PROVIDED PASSAGE
While President Biden’s American Families Plan includes a provision for free community college, this is an incomplete solution.

The College for All Act of 2021, introduced by Senator Bernie Sanders and Representative Pramila Jayapal, would address the crisis in full. In addition to making community college tuition-free for all, it would make two- and four-year public colleges and minority-serving institutions free for poor and middle-class students and increase funding for programs that target students from disadvantaged backgrounds.

Nationally, in 2016, the net average price of college attendance (the total cost minus all grants awarded) for students coming from the lowest family income quartile amounted to 94 percent of total family income. Unsurprisingly, poorer students are less present at higher levels of education nationwide. In Connecticut, students of color are overrepresented at the introductory levels and increasingly underrepresented at higher levels.

We stand to exacerbate racial and class divides if we create a dead end for poorer students by cutting off funding at the associate level, stunting their progress or requiring them to take on debt to continue. By including both two- and four-year institutions and by expanding Pell grants so they can be used to cover living and nontuition expenses, the College for All Act would help bridge the significant earning gap between those with some college education and those with bachelor’s degrees.

THE TASKS
1 > Extract from the College for All passage the text starting at "While President Biden’s" and ending at "from disadvantaged backgrounds.".
2 > Decide whether each statement agrees with the College for All passage. Answer yes or no for each and quote the deciding words. (a) The College for All Act of 2021 was introduced by Senator Bernie Sanders and Representative Pramila Jayapal. (b) In 2016, the net average price of college for students from the lowest family income quartile came to less than half of total family income. (c) The act would expand Pell grants so they could pay for living and nontuition expenses.
3 > Proceed with the College for All passage, picking up after its final sentence.
The material that comes next is separate from the College for All passage.

STORED ROWS
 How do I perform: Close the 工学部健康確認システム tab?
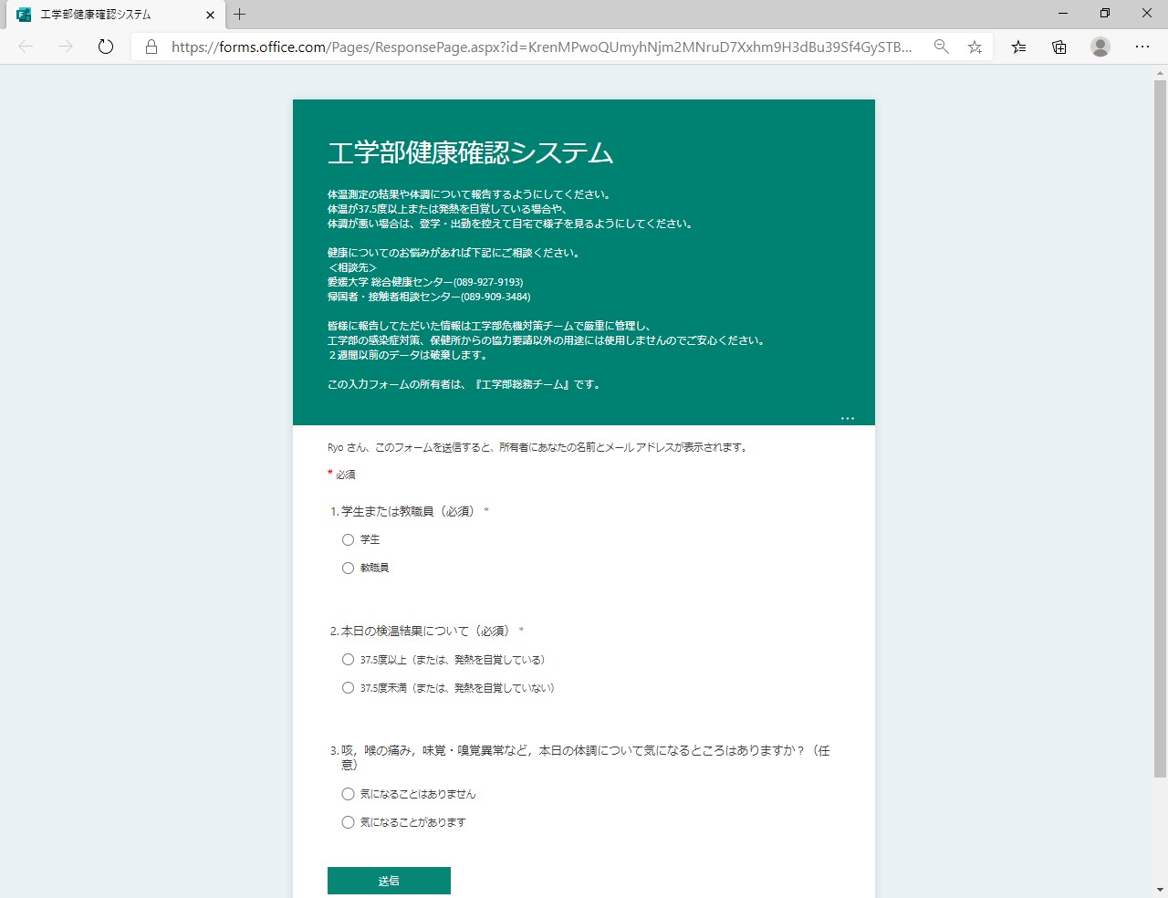click(210, 15)
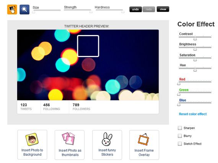
Task: Open Insert Photo to Background
Action: click(32, 145)
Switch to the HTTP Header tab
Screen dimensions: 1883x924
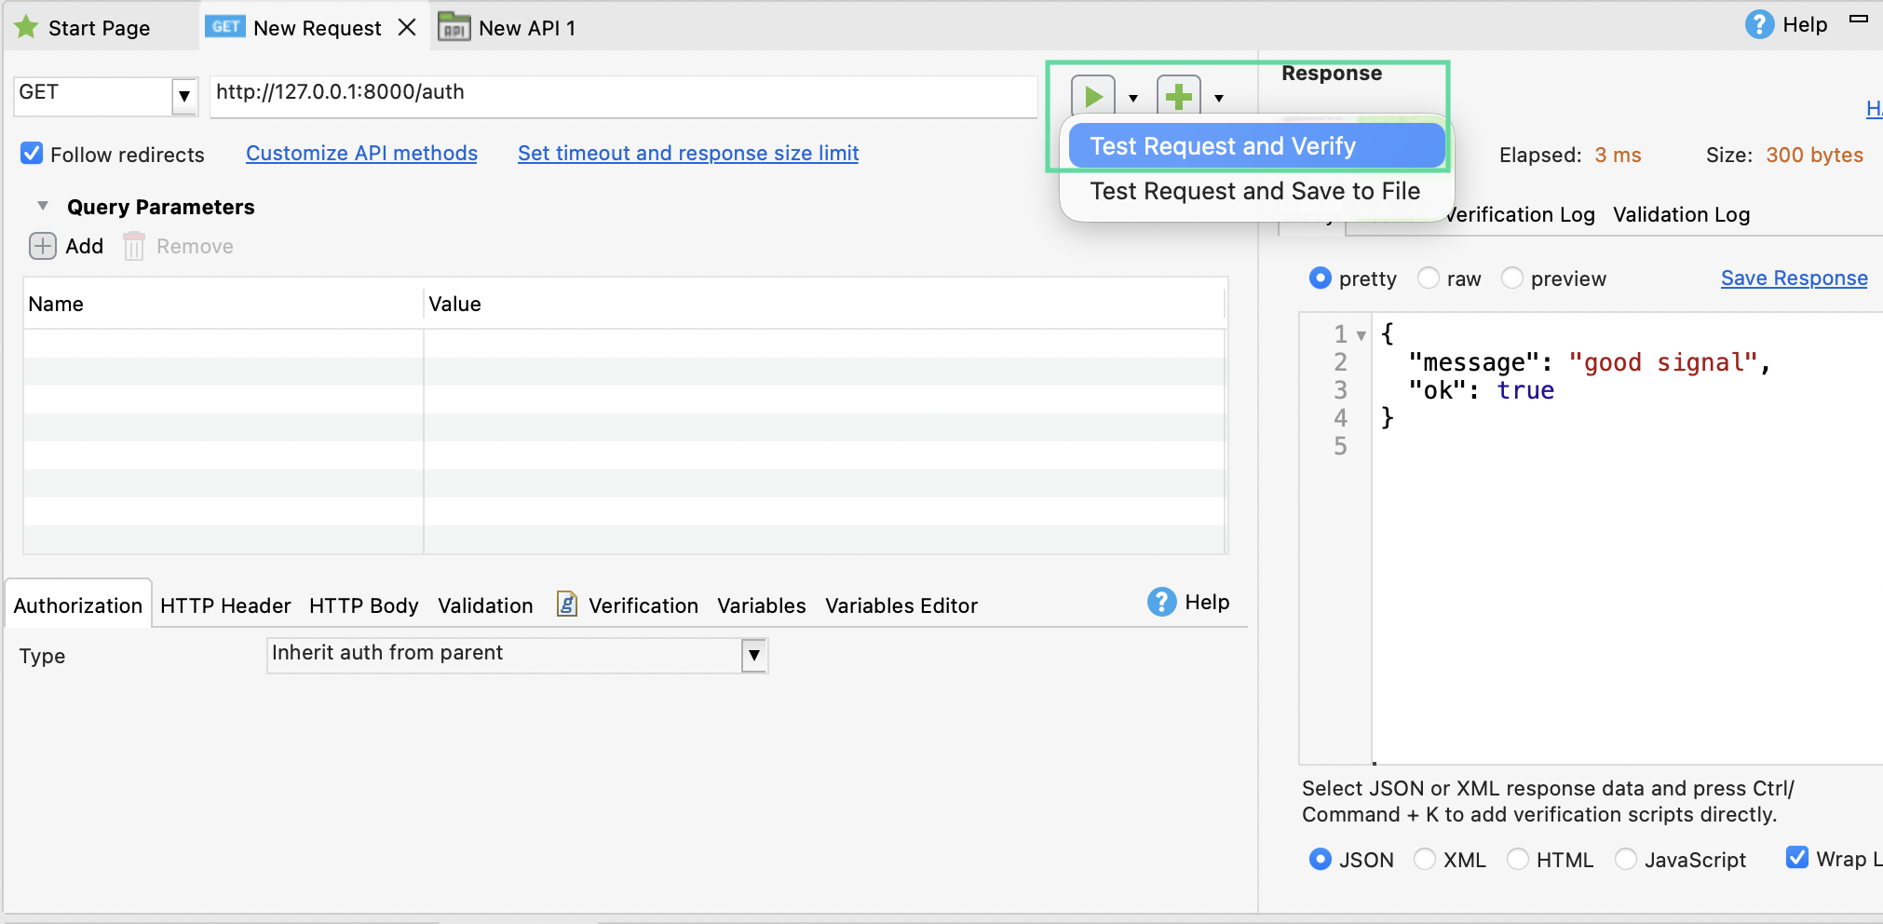[224, 605]
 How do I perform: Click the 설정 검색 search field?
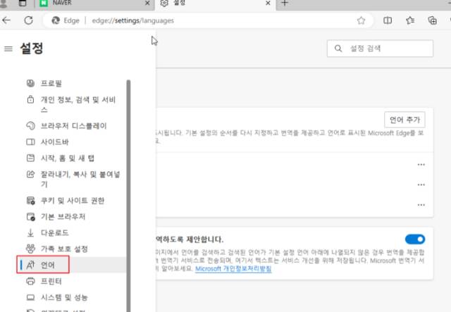click(x=380, y=49)
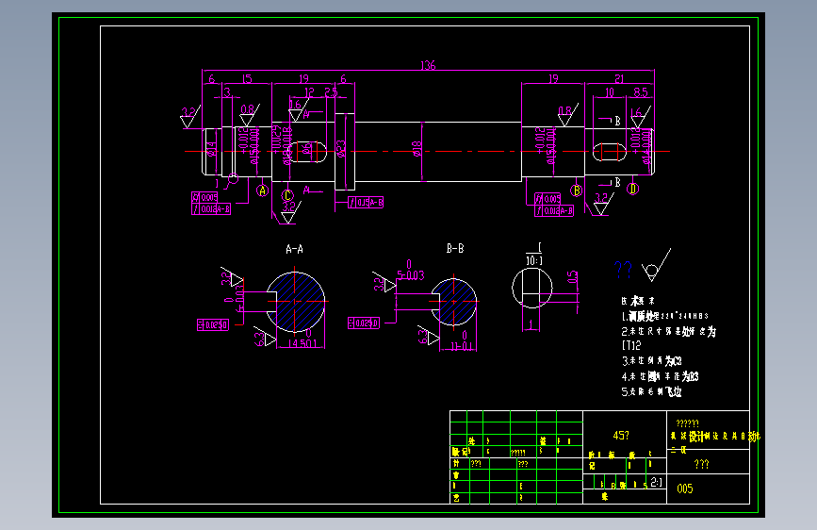817x530 pixels.
Task: Click the A-A section view label
Action: [294, 249]
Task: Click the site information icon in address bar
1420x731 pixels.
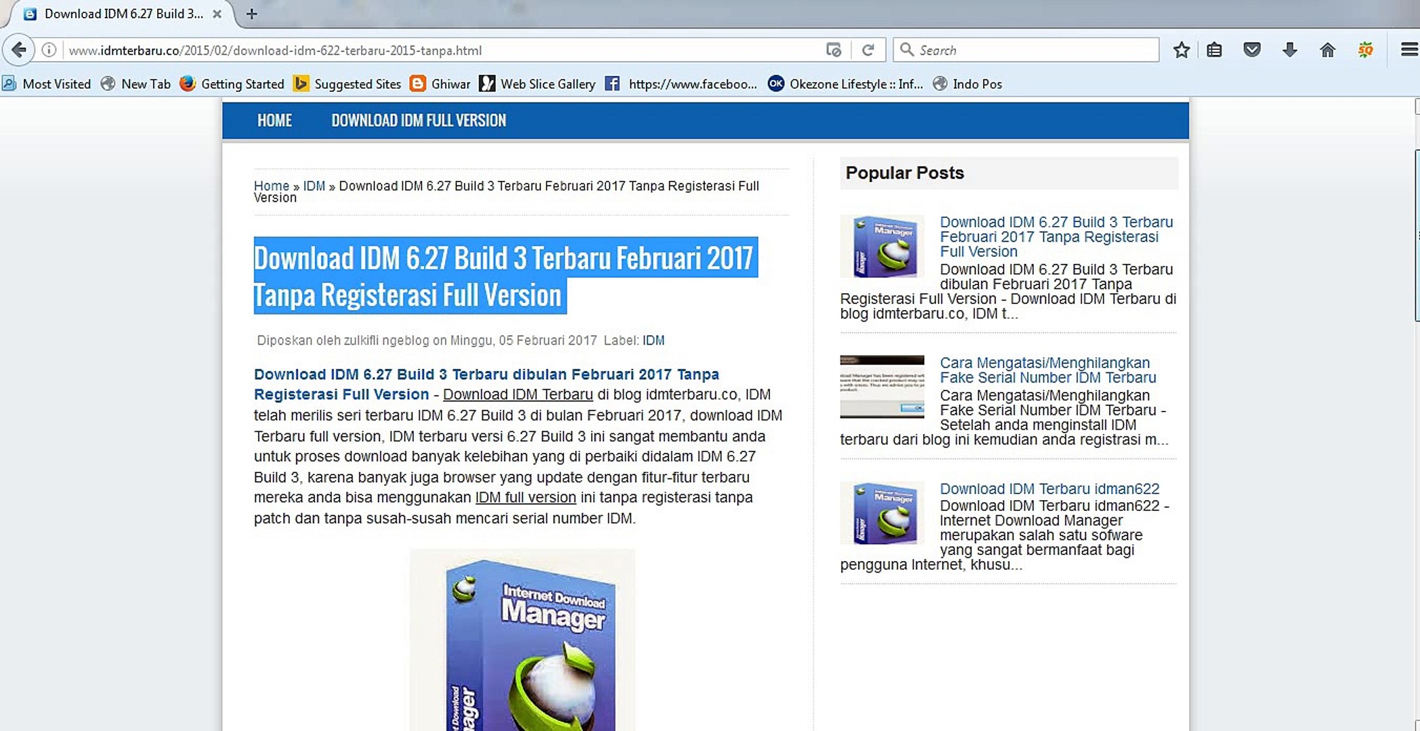Action: tap(49, 50)
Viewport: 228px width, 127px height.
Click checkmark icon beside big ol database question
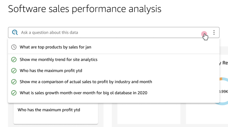tap(14, 93)
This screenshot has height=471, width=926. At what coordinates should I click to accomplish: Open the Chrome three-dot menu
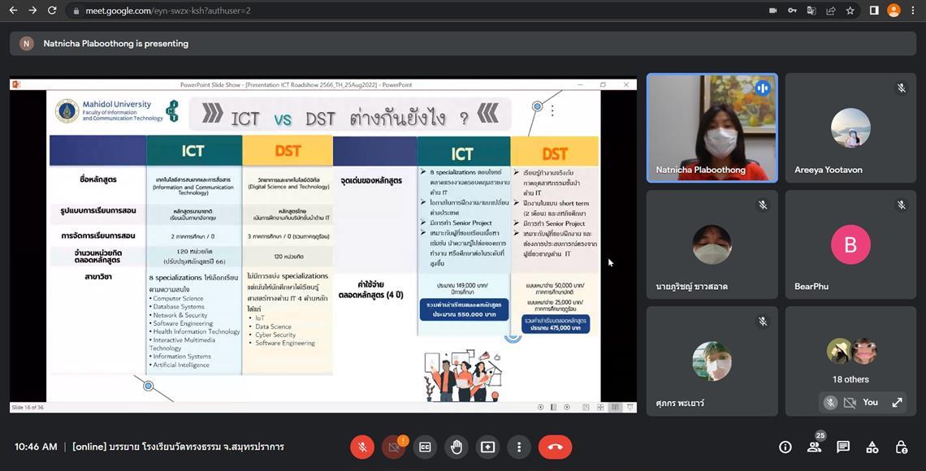913,11
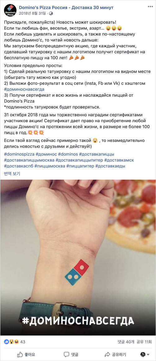
Task: Click the haha reaction emoji
Action: tap(16, 342)
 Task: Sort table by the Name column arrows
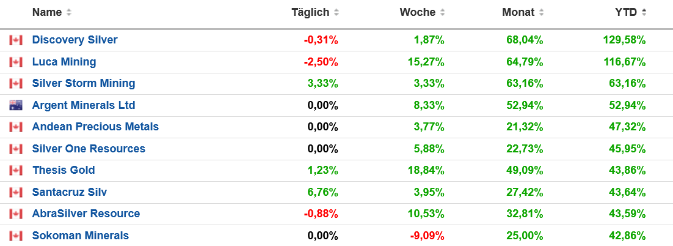point(69,13)
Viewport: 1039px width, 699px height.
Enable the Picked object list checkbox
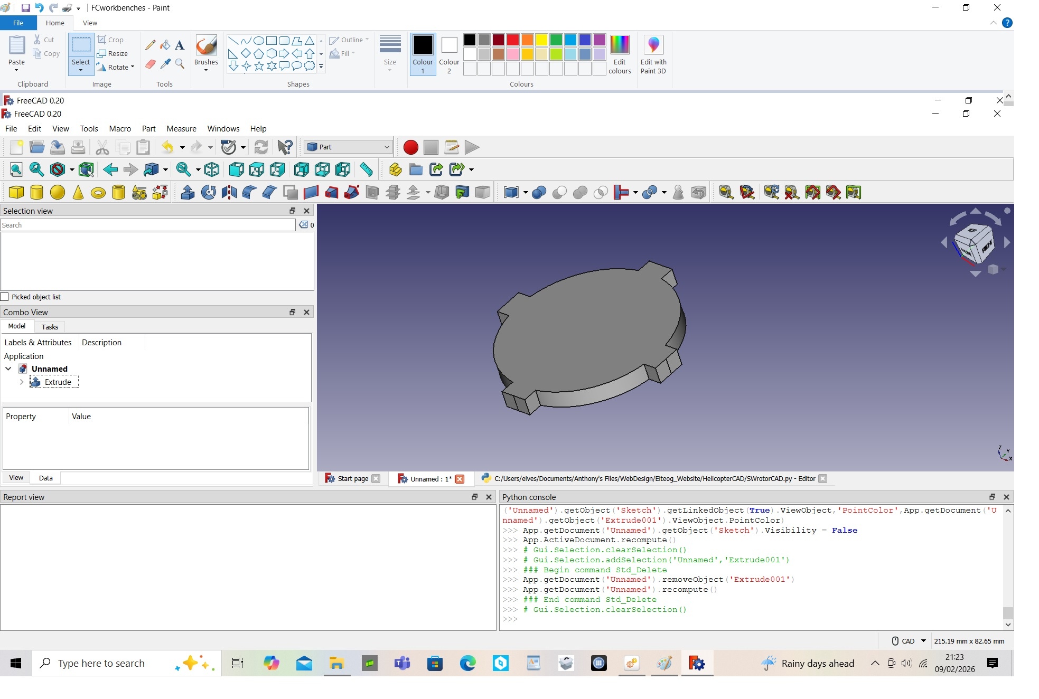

RESULTS BY TASK
1 >
While President Biden’s American Families Plan includes a provision for free community college, this is an incomplete solution.

The College for All Act of 2021, introduced by Senator Bernie Sanders and Representative Pramila Jayapal, would address the crisis in full. In addition to making community college tuition-free for all, it would make two- and four-year public colleges and minority-serving institutions free for poor and middle-class students and increase funding for programs that target students from disadvantaged backgrounds.

2 >
(a) Yes: "introduced by Senator Bernie Sanders and Representative Pramila Jayapal"
(b) No: "amounted to 94 percent of total family income"
(c) Yes: "expanding Pell grants so they can be used to cover living and nontuition expenses"

3 >
The measure would also address the labor precarity corroding learning conditions: It would require that at least 75 percent of courses be taught by tenured or tenure-track faculty members and help transition short-term and part-time faculty members to those positions.

To fund these reforms, the bill proposes a tax on trades of stocks, bonds and derivatives, to raise more than $600 billion over the next decade.

The funding issue is a key one. Most schools–not the ones like Harvard and Yale that get all the media attention–are completely reliant on tuition dollars to stay afloat. The state of Rhode Island now funds about 8% of the University of Rhode Island’s budget, down from somewhere around 20% before 2008. Without tuition, there is no URI. So you can’t just create free tuition and expect institutions to survive. They won’t, not unless the funding is replaced. That has to be done by the state. That’s why the stock trade tax is so critical here. It’s not even that high of a tax. There’s certainly no guarantee that better state funding in combination with free tuition will stop administrators from stealing all the money and hiring more adjuncts. But it’s a first and very important step and this is a bill we should definitely support.